Malignant melanoma of the conjunctiva is an extremely rare extraocular neoplasm. Local recurrence and metastases of this malignancy have been well documented in the literature,(1,2) but there does not seem to be any information regarding cases of paraneoplastic polyarthritis arising from this metastatic malignancy. Herein, we describe the case of a patient with palindromic rheumatism (PR)-like migratory non-erosive seronegative polyarthritis in conjunction with metastatic conjunctival malignant melanoma.

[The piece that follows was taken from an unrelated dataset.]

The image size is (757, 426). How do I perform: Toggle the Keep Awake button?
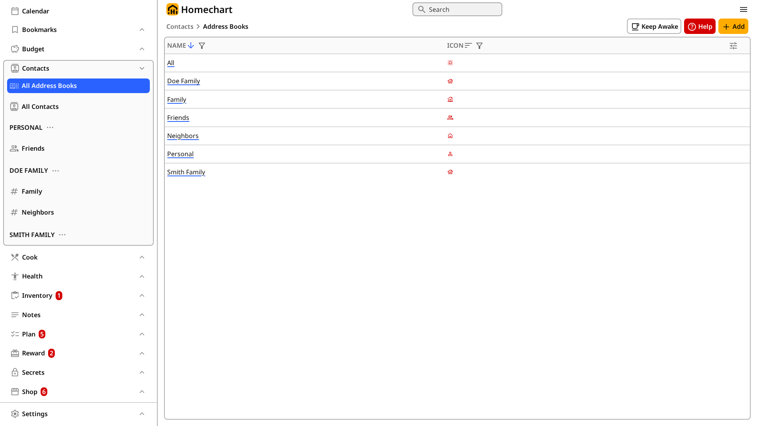[x=654, y=26]
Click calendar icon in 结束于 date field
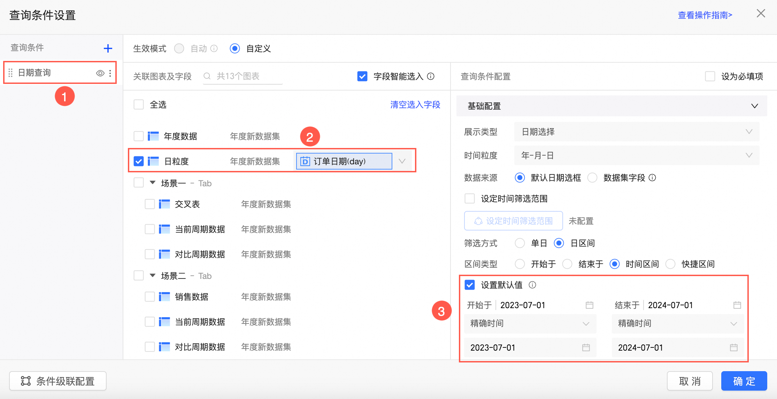Viewport: 777px width, 399px height. (x=737, y=305)
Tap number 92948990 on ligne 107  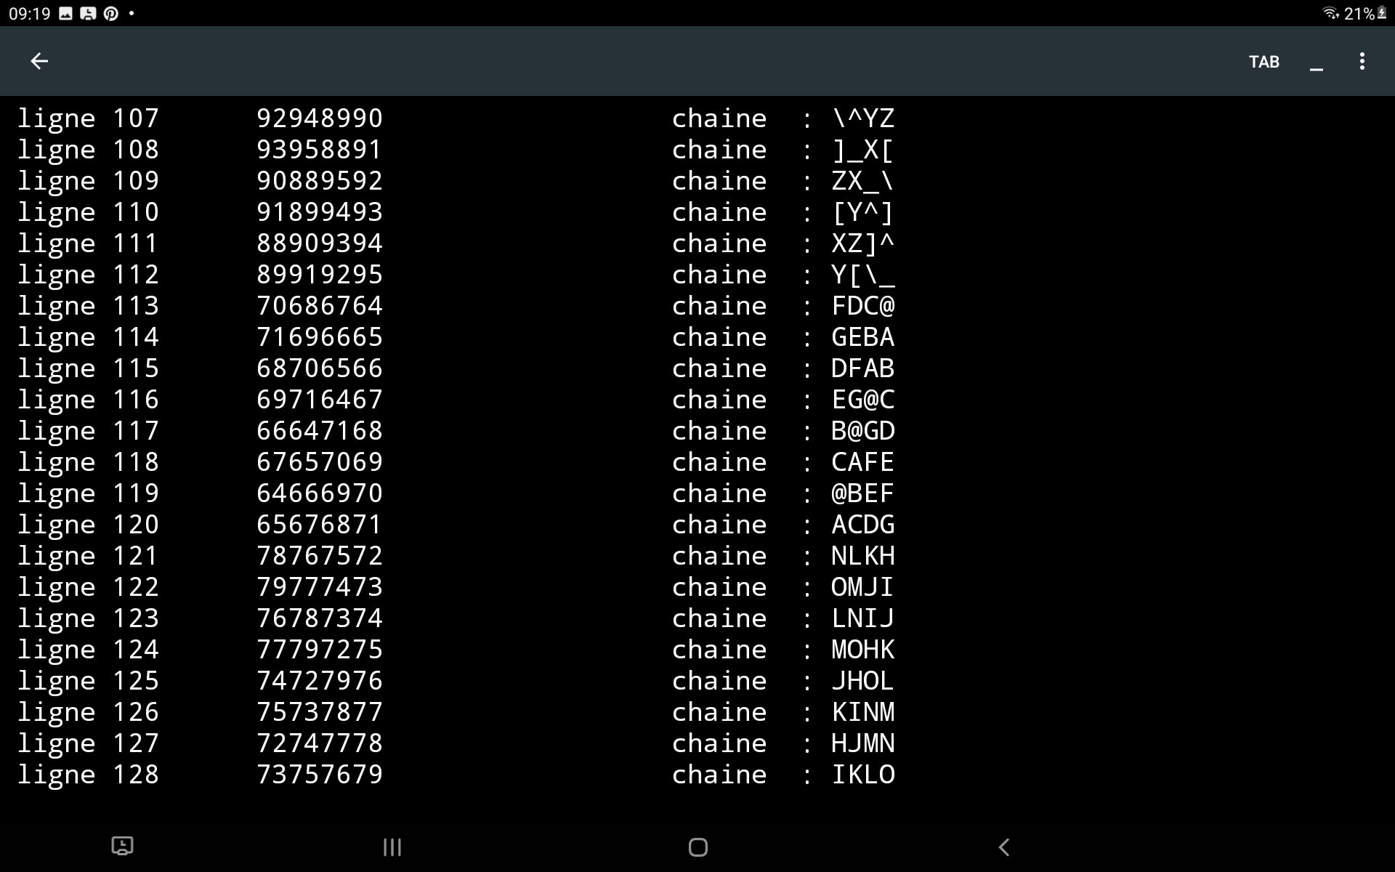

A 51-year-old female patient was admitted to our clinic with a three-year history of transient and recurrent pain and swelling in her left upper extremity. She had been diagnosed with left conjunctival malignant melanoma with multiple metastases. She started to feel pain and swelling in her left shoulder that radiated to all of the joints in her left upper extremity in the form of migratory and transient recurrent attacks. At times, these symptoms would subside completely without any residual disability, but they would then begin again in other joints of the same extremity. The symptoms always developed quickly and reached their peak within a few days. She had variable symptom-free intervals between the attacks which coincided with her history of pain and swelling.
Her physical examination revealed active arthritis in her upper extremity joints. Laboratory
tests found an erythrocyte sedimentation rate of 84 mm/h and a C-reactive protein level of 38.8 mg/L, but her rheumatoid factor serum and anti-cyclic citrullinated peptide antibody levels were within normal limits. The plain radiographs were normal.

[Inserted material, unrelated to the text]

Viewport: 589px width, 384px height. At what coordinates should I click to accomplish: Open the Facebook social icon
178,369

She was prescribed non-steroidal anti- inflammatory drugs, prednisone 5 mg/per day, oral methotrexate 7.5 mg/per week, and folinic acid 5 mg/per week. At the first follow-up appointment, patient’s attacks had resolved completely with these medications.

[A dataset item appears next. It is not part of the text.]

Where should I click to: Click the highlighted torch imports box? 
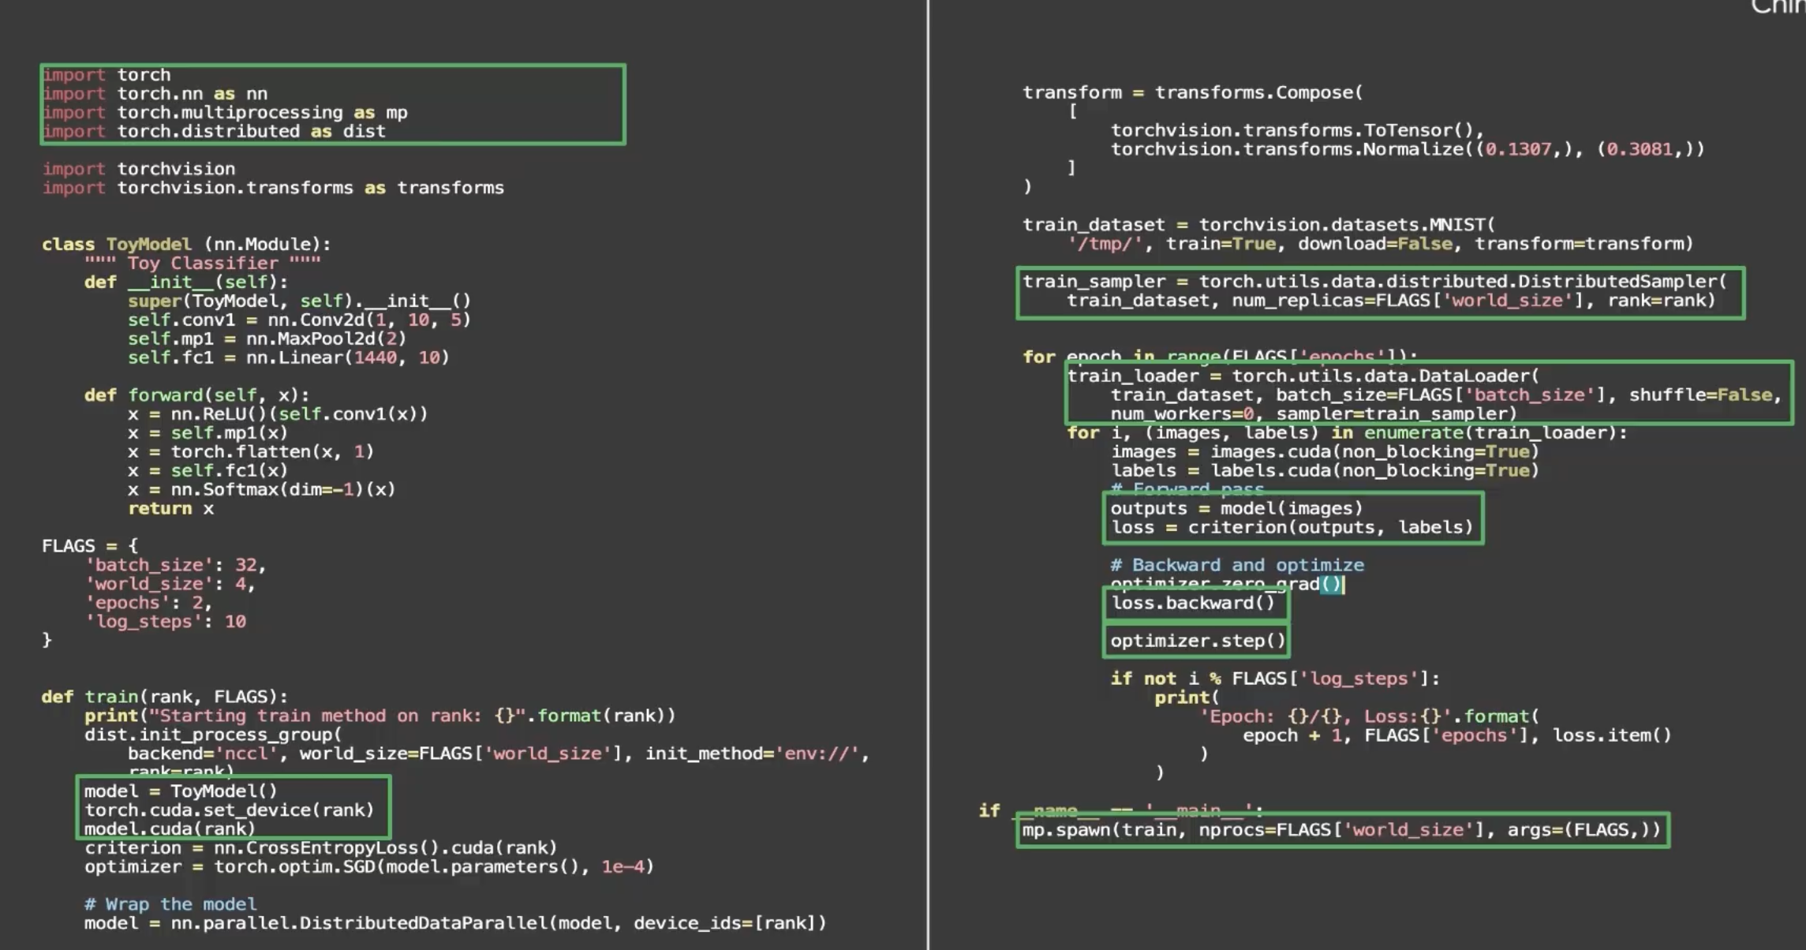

Palindromic rheumatism is an uncommon condition characterized by irregular, recurrent episodes of mostly oligoarticular arthritis with peri- and para-articular tissue inflammation that can last from a few hours to several days with variable symptom-free intervals. It leaves no residual clinical and radiographic changes, and between attacks, the joints are completely normal and asymptomatic. Because no distinct clinical, laboratory, or radiological markers have been identified, a diagnosis of PR is currently based on clinical features and the exclusion of other forms of episodic arthritis.(3-8) Laboratory tests should also show an elevated erythrocyte sedimentation rate and a higher number of acute phase reactants during the attacks, with these remaining at normal levels between the attacks.(4,6,9) Our patient was consistent with the features mentioned above. Therefore, she was diagnosed with PR-like migratory non-erosive polyarthritis. Moreover, anti-cyclic citrullinated peptide antibodies are found in a high proportion of patients with PR,(8) but our patient tested negative for these. Nevertheless, a negative result cannot eliminate the possibility of PR. Many wide-ranging treatment modalities exist for PR, but to date, no consensus exists regarding which is the best.(8,10) We prescribed non-steroidal anti-inflammatory drugs, prednisone, and methotrexate to our patient, and during the follow-up period, she reported that she experienced a remission of her arthritic attacks as a by-product of using these drugs.

Conflict of Interest

The authors declared no conflicts of interest with respect to the authorship and/or publication of this article.

Financial Disclosure

The authors received no financial support for the research and/or authorship of this article.